What lines in the following entries hold the word "europe"? Copy each one.

++++++++

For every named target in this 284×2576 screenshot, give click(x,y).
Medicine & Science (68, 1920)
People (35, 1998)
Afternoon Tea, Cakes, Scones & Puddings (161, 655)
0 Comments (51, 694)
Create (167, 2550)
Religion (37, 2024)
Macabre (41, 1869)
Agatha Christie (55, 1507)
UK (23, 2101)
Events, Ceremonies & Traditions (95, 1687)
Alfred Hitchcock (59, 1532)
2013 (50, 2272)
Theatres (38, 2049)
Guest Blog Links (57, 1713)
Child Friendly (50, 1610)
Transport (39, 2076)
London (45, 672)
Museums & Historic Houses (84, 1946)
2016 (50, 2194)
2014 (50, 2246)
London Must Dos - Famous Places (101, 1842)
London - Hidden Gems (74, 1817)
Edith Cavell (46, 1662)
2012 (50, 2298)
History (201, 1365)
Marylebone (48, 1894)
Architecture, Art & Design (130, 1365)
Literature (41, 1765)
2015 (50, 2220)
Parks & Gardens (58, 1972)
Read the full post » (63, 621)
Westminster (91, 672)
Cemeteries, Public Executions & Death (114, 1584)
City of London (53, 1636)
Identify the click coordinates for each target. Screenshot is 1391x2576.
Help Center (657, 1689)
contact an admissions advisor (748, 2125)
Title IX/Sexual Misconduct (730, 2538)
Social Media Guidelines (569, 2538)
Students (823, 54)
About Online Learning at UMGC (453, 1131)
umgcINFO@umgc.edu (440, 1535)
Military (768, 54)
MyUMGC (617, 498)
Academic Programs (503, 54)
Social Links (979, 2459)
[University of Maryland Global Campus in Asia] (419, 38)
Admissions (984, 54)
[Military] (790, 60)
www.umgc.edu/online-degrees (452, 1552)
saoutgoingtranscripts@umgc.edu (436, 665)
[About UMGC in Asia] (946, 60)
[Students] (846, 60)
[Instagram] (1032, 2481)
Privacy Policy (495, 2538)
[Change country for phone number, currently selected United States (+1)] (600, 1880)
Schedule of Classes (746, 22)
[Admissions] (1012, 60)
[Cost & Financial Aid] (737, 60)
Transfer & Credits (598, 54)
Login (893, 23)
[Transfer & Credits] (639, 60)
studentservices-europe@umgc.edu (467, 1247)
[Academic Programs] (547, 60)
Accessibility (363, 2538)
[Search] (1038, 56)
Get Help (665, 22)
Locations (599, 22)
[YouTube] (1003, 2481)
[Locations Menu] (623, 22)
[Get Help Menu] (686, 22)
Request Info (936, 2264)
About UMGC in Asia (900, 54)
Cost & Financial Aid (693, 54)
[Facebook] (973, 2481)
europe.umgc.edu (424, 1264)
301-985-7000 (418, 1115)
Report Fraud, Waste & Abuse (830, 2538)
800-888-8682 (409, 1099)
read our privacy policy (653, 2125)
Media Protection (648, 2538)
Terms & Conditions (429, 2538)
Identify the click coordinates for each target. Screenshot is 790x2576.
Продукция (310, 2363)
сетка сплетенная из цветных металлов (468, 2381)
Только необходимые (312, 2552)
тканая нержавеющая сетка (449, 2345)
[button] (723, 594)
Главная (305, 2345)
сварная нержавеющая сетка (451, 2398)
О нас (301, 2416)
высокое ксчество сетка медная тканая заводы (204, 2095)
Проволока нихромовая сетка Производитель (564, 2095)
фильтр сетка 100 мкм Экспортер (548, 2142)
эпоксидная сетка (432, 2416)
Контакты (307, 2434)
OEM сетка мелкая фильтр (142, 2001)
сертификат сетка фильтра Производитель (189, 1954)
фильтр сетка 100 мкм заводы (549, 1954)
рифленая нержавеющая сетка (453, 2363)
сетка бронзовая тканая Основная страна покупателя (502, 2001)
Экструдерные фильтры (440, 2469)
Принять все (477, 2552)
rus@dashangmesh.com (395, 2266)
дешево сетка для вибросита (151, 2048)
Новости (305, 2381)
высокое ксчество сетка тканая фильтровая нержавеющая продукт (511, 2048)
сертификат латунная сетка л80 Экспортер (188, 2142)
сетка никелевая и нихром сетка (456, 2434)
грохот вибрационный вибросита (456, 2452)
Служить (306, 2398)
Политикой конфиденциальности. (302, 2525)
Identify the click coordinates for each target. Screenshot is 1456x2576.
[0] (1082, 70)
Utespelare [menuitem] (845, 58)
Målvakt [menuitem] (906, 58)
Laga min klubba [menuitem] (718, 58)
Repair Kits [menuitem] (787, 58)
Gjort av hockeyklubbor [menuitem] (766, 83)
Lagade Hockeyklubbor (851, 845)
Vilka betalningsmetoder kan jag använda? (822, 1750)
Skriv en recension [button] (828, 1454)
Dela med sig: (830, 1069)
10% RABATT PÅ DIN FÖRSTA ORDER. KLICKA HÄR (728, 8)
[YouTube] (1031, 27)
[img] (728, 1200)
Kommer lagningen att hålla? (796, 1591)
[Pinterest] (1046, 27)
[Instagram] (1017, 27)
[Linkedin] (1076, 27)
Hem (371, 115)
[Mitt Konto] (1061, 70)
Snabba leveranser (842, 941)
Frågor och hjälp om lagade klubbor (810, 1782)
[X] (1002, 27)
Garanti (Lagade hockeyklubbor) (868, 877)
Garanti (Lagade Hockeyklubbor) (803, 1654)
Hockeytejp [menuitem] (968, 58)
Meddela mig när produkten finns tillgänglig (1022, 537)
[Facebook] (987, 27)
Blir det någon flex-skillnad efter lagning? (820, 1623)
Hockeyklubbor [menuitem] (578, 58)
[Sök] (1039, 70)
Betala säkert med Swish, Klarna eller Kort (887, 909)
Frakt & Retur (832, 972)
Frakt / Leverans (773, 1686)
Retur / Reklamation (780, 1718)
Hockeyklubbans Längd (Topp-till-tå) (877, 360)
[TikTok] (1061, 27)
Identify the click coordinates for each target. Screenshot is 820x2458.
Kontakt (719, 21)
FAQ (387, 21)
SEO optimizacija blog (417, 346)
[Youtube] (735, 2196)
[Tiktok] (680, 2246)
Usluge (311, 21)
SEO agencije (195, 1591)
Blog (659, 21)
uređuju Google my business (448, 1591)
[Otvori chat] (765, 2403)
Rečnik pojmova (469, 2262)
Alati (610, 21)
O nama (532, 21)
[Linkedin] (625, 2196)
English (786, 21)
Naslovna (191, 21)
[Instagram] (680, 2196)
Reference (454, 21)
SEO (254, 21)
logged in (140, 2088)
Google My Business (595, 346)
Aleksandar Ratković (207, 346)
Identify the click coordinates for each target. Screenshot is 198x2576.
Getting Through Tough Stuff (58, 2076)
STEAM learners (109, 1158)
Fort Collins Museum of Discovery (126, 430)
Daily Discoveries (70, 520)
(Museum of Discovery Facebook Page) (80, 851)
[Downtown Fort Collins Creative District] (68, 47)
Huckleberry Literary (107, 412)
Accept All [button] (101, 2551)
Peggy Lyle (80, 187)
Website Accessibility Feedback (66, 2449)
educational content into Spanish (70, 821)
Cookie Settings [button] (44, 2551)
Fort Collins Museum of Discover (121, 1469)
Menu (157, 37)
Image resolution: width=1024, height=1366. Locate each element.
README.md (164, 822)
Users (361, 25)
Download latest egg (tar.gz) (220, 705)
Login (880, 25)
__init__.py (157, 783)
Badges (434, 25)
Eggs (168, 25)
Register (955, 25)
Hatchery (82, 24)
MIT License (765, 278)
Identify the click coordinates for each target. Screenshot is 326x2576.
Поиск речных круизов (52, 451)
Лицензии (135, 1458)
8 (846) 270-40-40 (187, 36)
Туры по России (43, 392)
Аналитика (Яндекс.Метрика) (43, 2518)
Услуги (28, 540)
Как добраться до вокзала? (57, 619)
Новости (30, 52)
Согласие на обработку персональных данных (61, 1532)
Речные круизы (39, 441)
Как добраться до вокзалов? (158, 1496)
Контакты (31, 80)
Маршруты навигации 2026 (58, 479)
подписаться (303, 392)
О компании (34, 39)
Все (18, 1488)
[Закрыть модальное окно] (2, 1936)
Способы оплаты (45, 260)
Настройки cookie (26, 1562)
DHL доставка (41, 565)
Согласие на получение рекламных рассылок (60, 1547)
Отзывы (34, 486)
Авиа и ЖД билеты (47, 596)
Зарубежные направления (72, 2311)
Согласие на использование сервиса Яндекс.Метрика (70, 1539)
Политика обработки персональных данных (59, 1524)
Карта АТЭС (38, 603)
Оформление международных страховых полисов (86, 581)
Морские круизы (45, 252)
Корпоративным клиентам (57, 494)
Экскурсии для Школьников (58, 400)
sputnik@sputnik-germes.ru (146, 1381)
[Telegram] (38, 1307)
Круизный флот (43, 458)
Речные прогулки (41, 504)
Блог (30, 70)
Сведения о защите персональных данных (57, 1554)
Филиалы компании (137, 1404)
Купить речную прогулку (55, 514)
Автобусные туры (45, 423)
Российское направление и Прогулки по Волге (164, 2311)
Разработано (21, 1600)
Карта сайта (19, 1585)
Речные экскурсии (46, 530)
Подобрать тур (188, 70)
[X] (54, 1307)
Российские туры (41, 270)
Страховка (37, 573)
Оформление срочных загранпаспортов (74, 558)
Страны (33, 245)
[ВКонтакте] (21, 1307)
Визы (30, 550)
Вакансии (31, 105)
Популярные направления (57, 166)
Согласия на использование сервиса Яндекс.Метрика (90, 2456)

++++++++

**Solution for this task**.
studentservices-europe@umgc.edu (467, 1247)
europe.umgc.edu (424, 1264)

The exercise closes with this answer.